[REQUIRED ACTION] Your answer must be an exact copy of every record below.

(Excerpts from a dataset)

=======

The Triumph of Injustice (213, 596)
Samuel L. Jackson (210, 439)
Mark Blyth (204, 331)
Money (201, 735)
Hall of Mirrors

=======

[RESPONSE TO THE TASK]
The Triumph of Injustice (213, 596)
Samuel L. Jackson (210, 439)
Mark Blyth (204, 331)
Money (201, 735)
Hall of Mirrors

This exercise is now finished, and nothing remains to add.